Mike Thomsen Mike Thomsen - 9 months ago 107
Java Question

OpenNLP vs Stanford CoreNLP

I've been doing a little comparison of these two packages and am not sure which direction to go in. What I am looking for briefly is:

  1. Named Entity Recognition (people, places, organizations and such).

  2. Gender identification.

  3. A decent training API.

From what I can tell, OpenNLP and Stanford CoreNLP expose pretty similar capabilities. However, Stanford CoreNLP looks like it has a lot more activity whereas OpenNLP has only had a few commits in the last six months.

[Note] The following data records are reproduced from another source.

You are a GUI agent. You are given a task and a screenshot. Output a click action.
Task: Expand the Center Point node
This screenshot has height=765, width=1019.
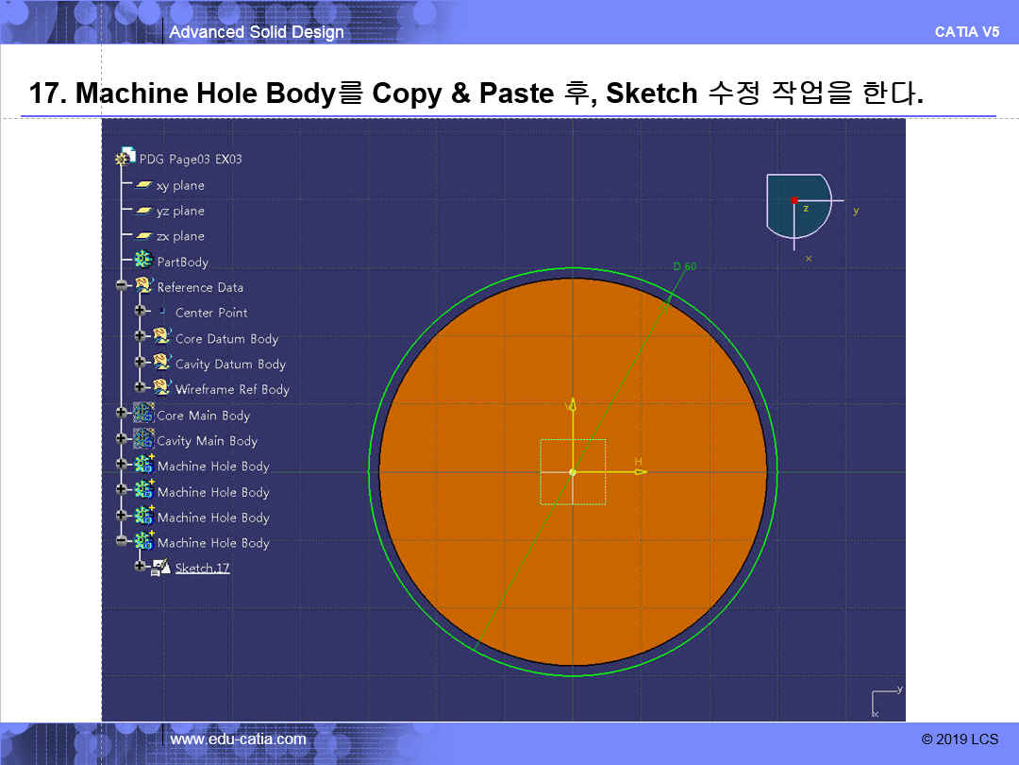(140, 312)
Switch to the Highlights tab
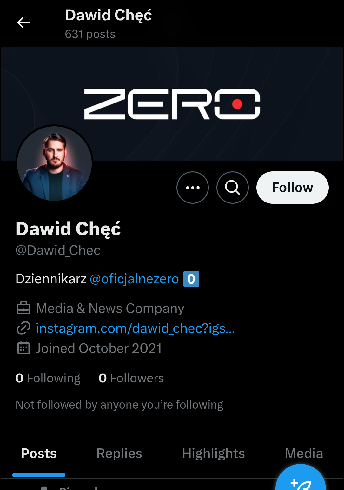The image size is (344, 490). (x=213, y=453)
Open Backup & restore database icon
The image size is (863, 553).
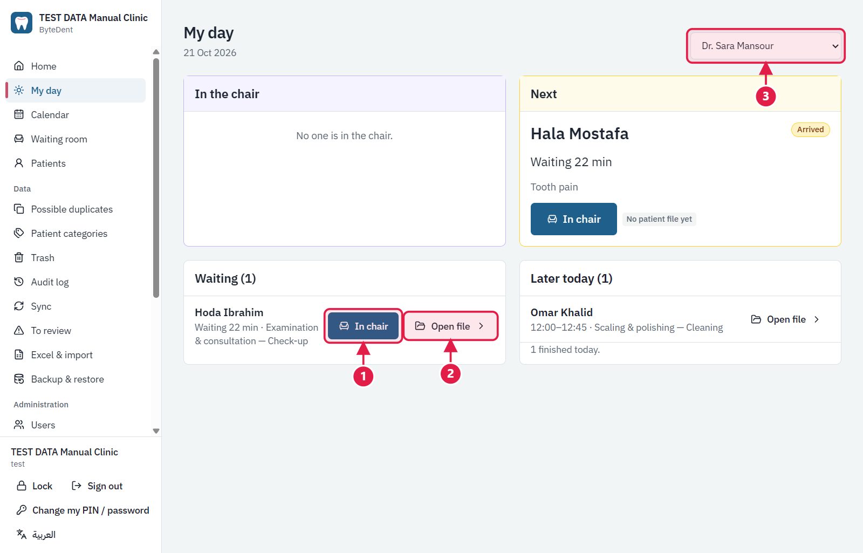[x=19, y=379]
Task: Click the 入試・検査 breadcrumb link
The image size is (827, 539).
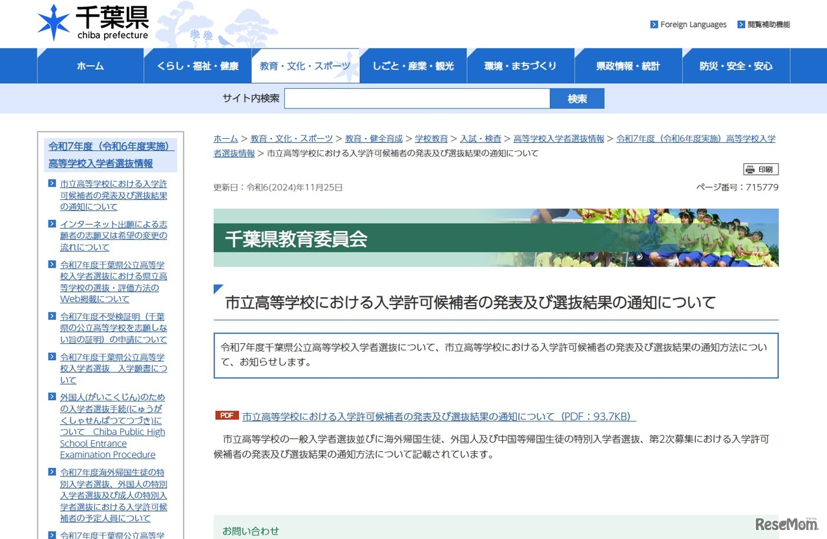Action: tap(481, 138)
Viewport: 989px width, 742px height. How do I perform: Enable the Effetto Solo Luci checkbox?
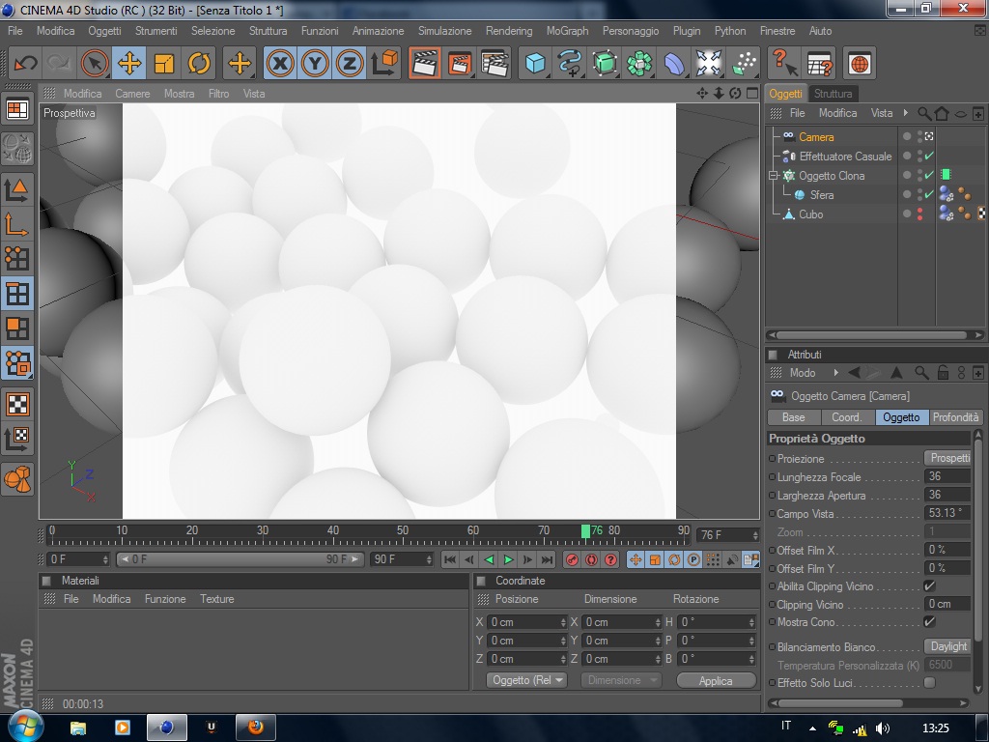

Based on what I saw, OpenNLP appears to be easier to train new models and might be more attractive for that reason alone. However, my question is what would others start with as the basis for adding NLP features to a Java app? I'm mostly worried as to whether OpenNLP is "just mature" versus semi-abandoned.

Answer Source

In full disclosure, I'm a contributor to CoreNLP, so this is a biased answer. But, in my view on your three criteria:

  1. Named Entity Recognition: I think CoreNLP clearly wins here, both on accuracy and ease-of-use. For one, OpenNLP has a model per NER tag, whereas CoreNLP detects all tags with a single Annotator. Furthermore, temporal resolution with SUTime is a nice perk in CoreNLP. Accuracy-wise, my anecdotal experience is that CoreNLP does better on general-purpose text.

  2. Gender identification. I think both tools are kind of poorly documented on this front. OpenNLP seems to have a GenderModel class; CoreNLP has a gender Annotator.

  3. Training API. I suspect the OpenNLP training API is easier-to-use for not off-the-shelf training. But, if all you want to do is, e.g., train a model from a CoNLL file, both should be straightforward. Training speed tends to be faster with CoreNLP than other tools I've tried, but I haven't benchmarked it formally, so take that with a grain of salt.